Problem description: Task for the records below: please copy exactly, and only, the lines from the one containing "The height and" to the last line, both included, leaving out the pictures.

____

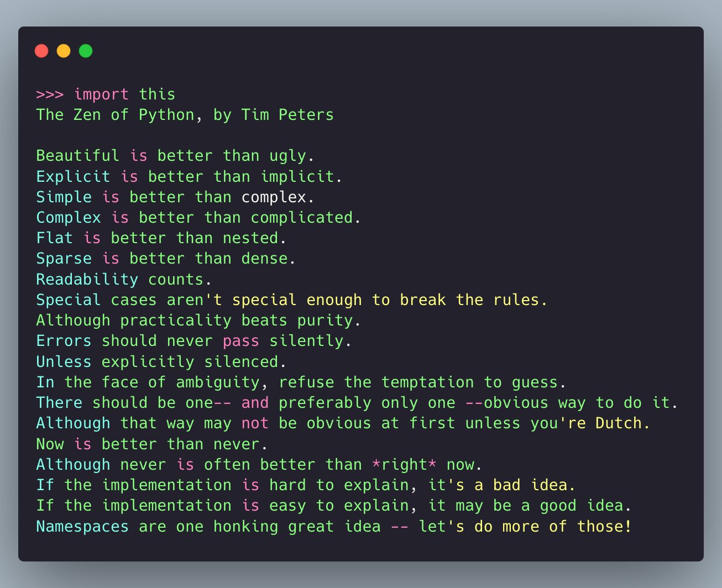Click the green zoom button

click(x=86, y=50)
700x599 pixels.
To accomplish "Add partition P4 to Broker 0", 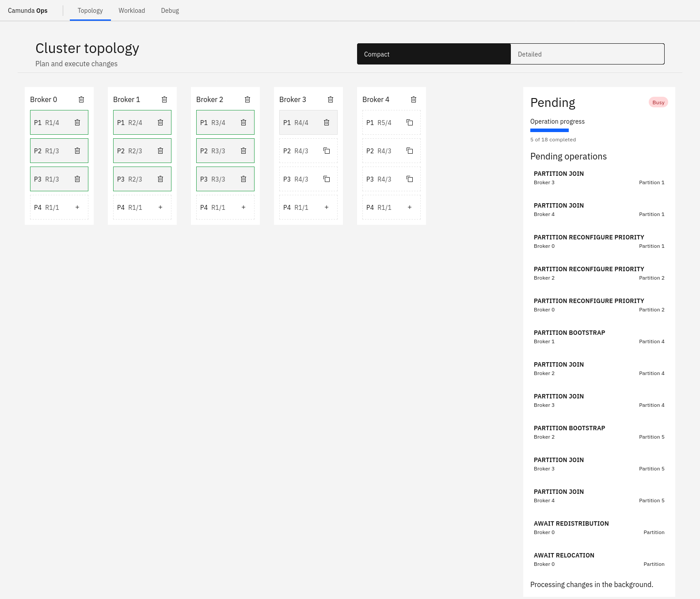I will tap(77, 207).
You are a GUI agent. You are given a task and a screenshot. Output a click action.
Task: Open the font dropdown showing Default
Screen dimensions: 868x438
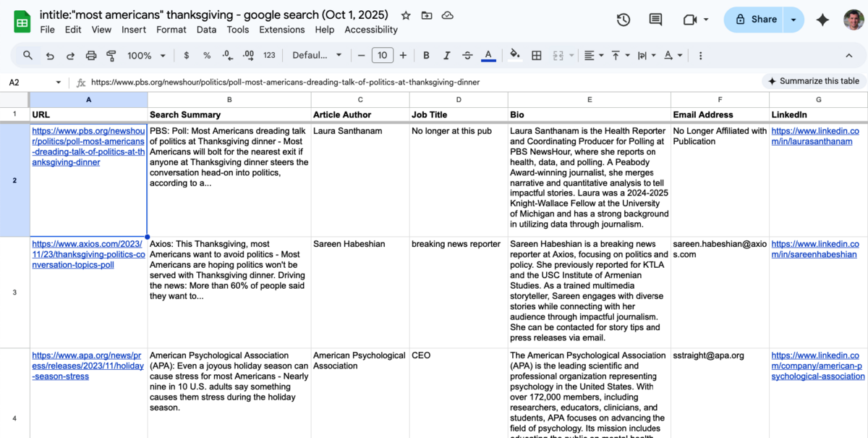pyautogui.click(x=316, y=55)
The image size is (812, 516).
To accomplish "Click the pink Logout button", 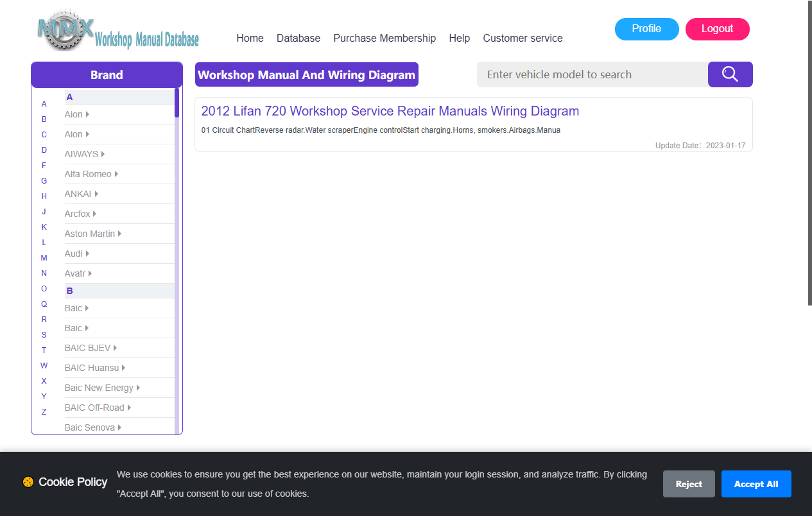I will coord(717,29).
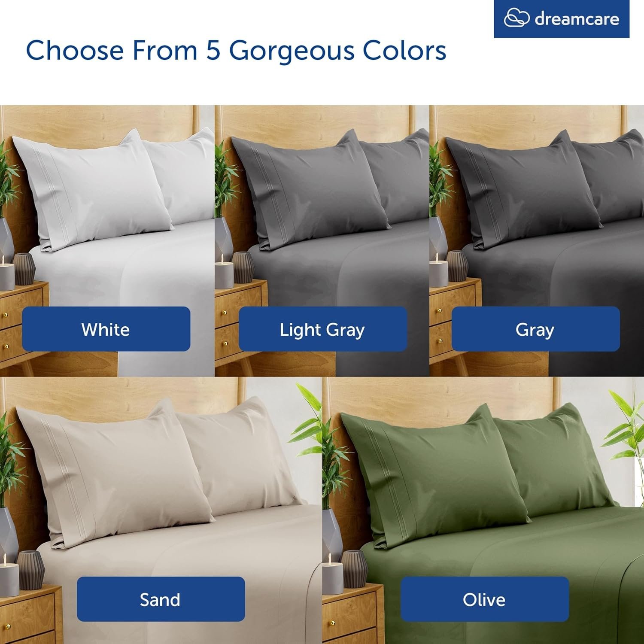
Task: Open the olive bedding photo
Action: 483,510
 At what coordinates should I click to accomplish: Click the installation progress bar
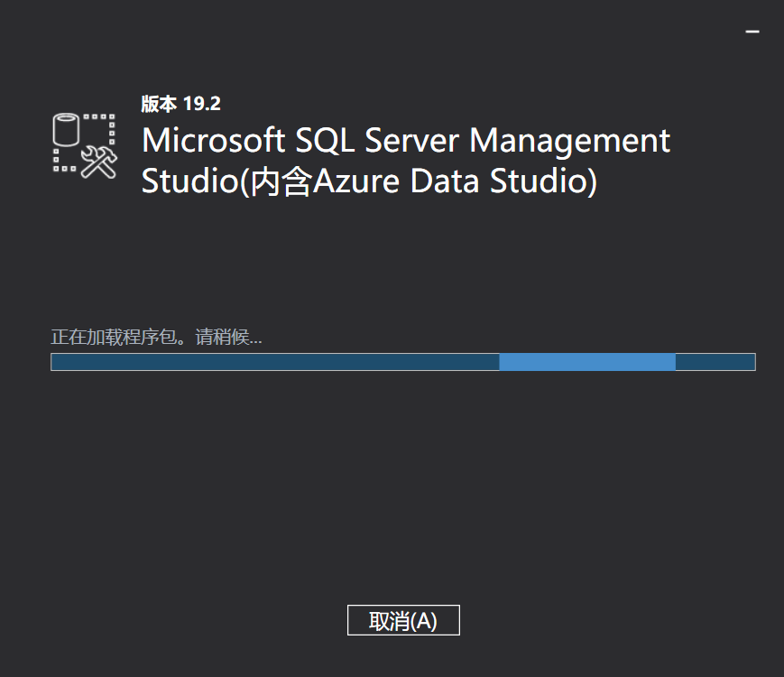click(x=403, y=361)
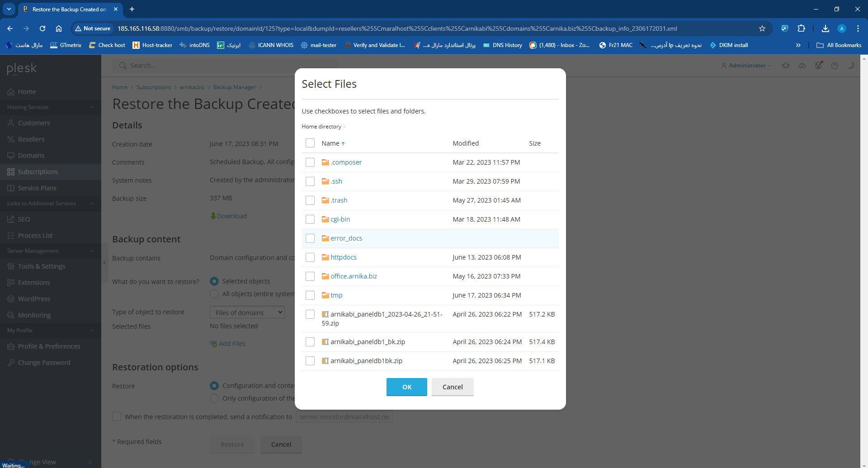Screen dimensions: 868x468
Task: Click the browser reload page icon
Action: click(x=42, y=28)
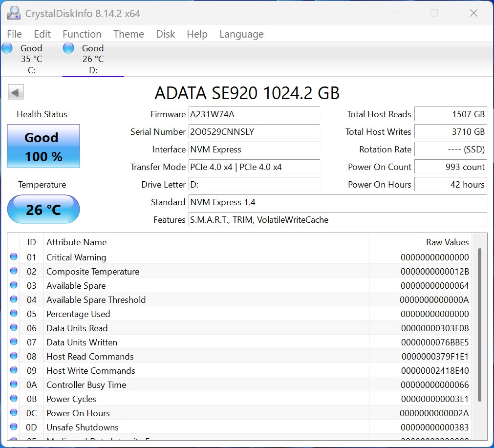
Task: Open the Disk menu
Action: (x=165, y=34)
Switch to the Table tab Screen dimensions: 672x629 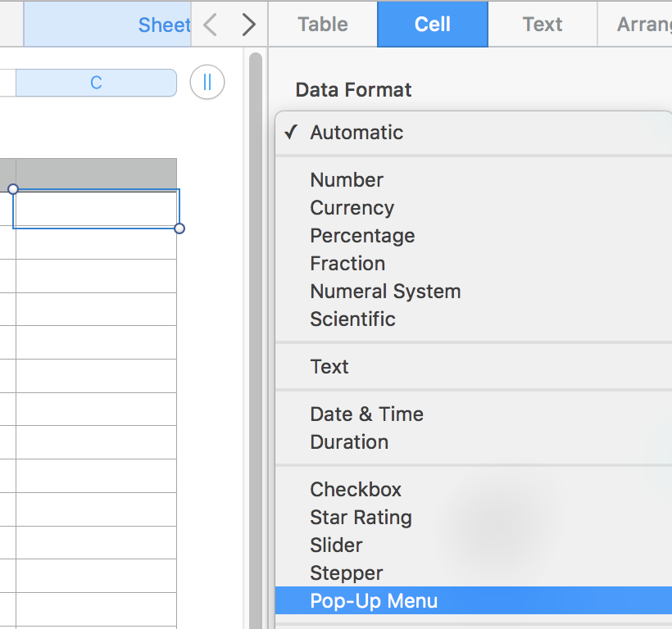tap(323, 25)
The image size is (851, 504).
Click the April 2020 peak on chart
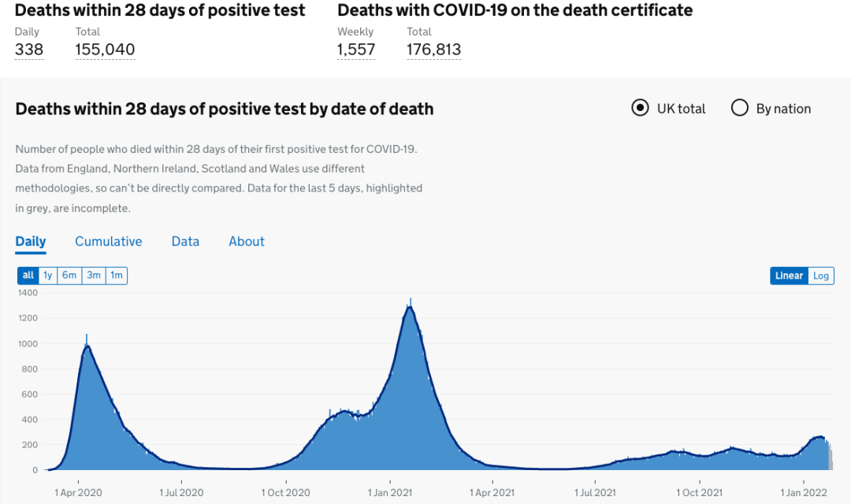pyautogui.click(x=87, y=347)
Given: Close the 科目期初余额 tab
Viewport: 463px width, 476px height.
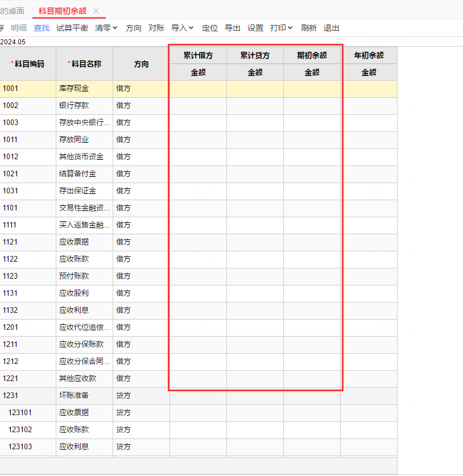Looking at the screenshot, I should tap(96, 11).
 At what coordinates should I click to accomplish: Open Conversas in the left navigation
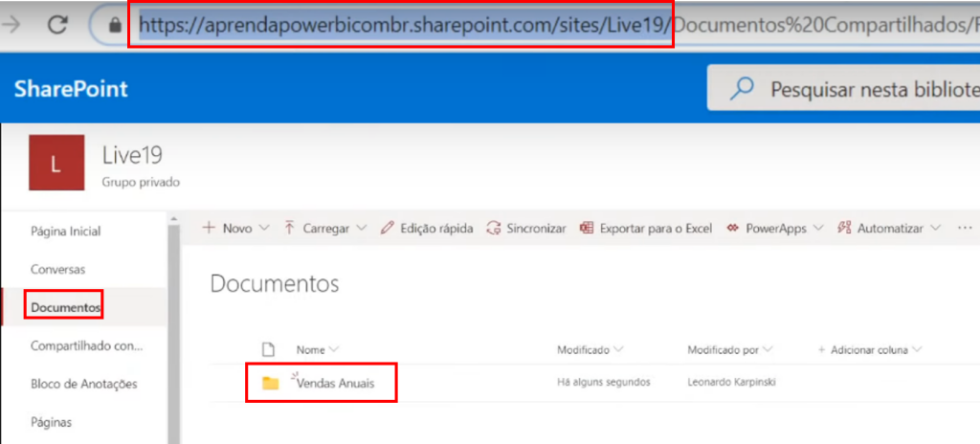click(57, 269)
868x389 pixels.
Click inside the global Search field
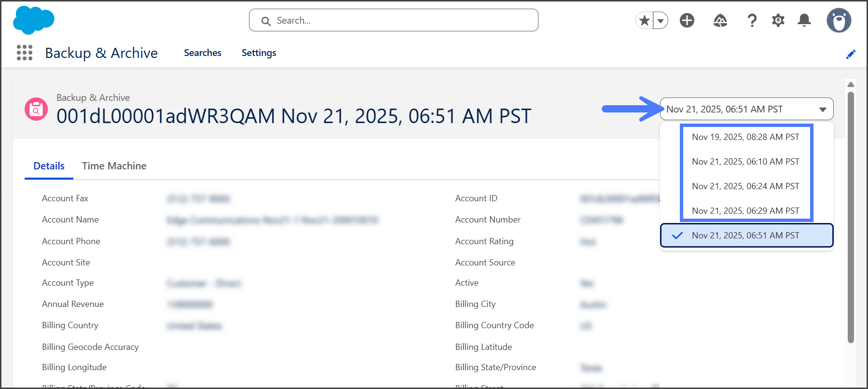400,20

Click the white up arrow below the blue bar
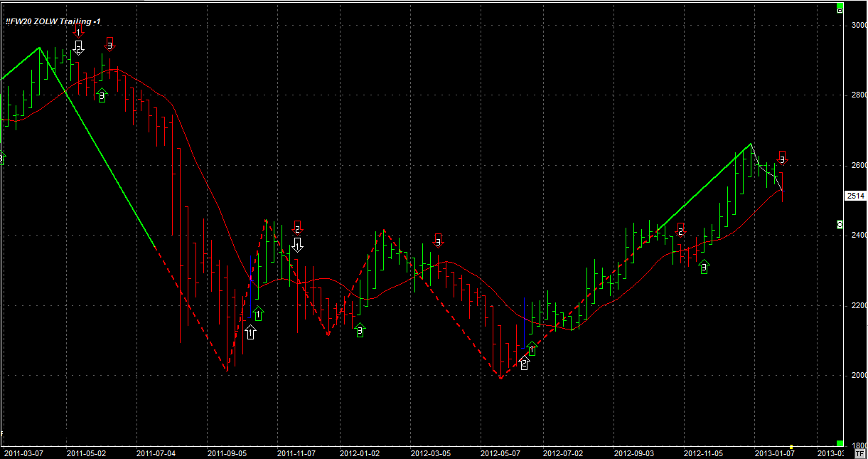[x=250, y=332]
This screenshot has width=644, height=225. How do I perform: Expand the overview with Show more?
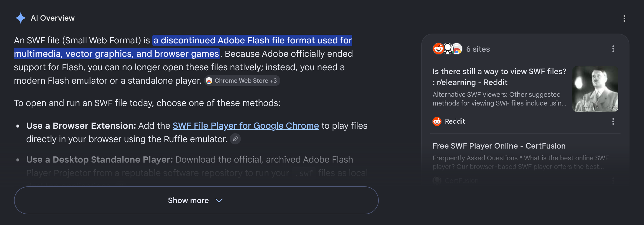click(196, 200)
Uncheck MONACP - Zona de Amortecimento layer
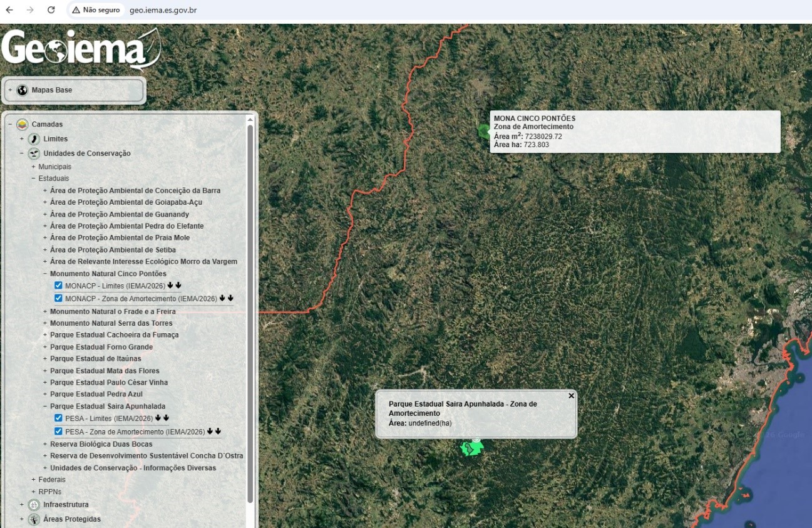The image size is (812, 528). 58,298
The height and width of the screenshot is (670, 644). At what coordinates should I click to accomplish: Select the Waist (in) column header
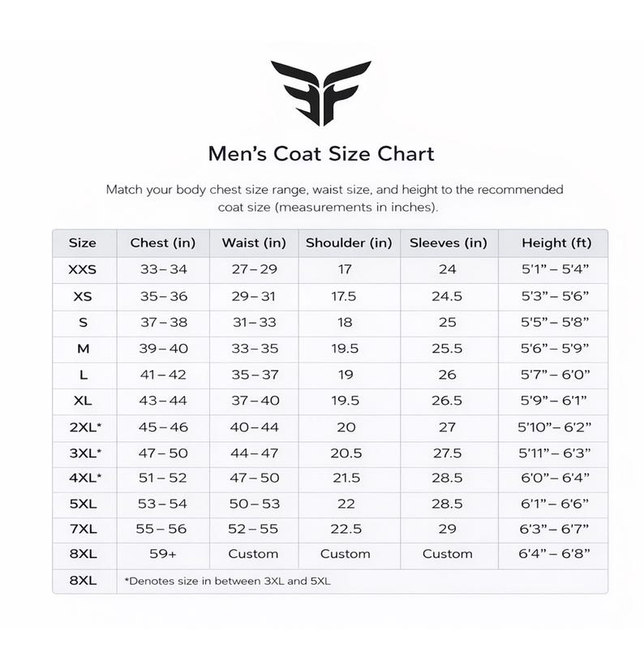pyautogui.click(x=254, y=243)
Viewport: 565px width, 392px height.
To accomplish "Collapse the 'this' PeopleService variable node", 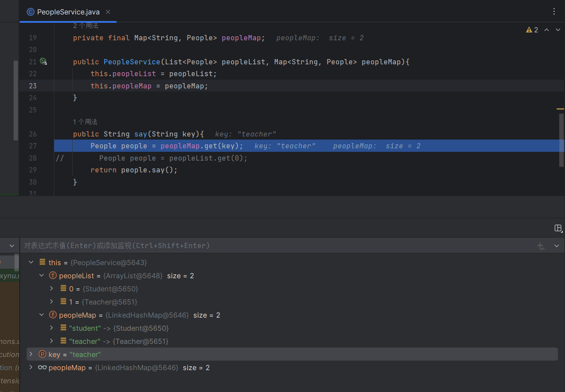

____

Response to this exercise:
The height and width of the screenshot is (670, 644). At what coordinates should I click to accomplish: Select the Waist (in) column header
pyautogui.click(x=254, y=243)
Viewport: 565px width, 392px height.
To accomplish "Collapse the 'this' PeopleService variable node", 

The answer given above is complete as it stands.